Convert the part of the data that opens with the line containing "Select the rightmost" and closes with the line containing "I will coord(165,272)." into a JSON list of strings, one string per line and blank lines omitted.

[DATA SECTION]

==============================

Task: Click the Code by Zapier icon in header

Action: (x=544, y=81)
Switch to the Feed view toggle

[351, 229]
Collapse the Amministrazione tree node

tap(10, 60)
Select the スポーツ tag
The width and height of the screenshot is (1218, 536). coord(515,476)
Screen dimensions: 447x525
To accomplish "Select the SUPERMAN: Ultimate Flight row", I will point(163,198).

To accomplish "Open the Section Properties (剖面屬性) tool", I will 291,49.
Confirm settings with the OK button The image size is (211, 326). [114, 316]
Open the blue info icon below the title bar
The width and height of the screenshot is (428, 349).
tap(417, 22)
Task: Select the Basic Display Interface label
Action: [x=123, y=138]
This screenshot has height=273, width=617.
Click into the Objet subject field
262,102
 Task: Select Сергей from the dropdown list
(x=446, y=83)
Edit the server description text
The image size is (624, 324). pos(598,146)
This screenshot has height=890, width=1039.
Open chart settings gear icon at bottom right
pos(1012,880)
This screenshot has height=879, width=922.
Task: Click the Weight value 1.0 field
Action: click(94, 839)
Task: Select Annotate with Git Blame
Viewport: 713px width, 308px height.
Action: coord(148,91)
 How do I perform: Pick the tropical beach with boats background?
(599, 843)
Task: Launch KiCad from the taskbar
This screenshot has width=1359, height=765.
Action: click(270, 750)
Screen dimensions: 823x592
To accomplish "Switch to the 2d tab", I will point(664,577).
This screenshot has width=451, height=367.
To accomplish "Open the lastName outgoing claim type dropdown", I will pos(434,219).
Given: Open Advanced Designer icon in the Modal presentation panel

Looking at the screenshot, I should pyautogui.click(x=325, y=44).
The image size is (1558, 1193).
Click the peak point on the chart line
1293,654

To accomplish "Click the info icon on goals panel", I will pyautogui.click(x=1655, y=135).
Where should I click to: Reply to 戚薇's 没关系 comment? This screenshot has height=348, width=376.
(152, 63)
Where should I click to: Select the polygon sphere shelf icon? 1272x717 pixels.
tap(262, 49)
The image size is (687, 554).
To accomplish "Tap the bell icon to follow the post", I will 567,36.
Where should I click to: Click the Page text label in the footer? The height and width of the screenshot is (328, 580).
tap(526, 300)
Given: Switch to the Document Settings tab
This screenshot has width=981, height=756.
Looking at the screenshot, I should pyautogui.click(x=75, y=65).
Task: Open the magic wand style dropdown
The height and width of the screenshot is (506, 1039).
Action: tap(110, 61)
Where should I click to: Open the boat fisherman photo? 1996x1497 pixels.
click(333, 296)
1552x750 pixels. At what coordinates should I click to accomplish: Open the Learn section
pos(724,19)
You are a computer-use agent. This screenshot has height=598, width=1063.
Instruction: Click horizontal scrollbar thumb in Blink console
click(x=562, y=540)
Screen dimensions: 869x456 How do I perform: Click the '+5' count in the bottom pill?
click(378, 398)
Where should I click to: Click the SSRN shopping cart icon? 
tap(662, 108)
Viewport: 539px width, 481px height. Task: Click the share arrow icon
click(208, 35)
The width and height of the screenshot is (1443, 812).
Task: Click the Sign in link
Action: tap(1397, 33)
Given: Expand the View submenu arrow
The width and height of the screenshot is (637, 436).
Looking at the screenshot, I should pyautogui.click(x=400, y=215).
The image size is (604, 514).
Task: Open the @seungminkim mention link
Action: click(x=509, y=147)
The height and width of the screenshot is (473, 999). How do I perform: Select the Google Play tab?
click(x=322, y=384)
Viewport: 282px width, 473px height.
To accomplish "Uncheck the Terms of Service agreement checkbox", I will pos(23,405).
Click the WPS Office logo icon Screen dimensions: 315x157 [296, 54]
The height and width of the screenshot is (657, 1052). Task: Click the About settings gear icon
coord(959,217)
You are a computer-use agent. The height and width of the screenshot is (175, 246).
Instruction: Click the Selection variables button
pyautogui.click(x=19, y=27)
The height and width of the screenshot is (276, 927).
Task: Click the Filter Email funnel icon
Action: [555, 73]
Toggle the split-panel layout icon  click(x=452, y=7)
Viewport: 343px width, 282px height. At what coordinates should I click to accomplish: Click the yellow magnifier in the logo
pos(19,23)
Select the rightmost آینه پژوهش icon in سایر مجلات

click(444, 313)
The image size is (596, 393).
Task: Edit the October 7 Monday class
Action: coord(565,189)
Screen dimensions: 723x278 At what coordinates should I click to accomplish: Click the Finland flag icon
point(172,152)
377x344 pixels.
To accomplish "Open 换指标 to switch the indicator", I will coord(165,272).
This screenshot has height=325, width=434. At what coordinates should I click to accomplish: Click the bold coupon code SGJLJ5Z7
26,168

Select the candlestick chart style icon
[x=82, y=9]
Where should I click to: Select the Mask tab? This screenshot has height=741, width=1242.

==============================

[EXPECTED ANSWER]
[
  "Select the rightmost آینه پژوهش icon in سایر مجلات",
  "click(444, 313)",
  "The image size is (596, 393).",
  "Task: Edit the October 7 Monday class",
  "Action: coord(565,189)",
  "Screen dimensions: 723x278 At what coordinates should I click to accomplish: Click the Finland flag icon",
  "point(172,152)",
  "377x344 pixels.",
  "To accomplish \"Open 换指标 to switch the indicator\", I will coord(165,272)."
]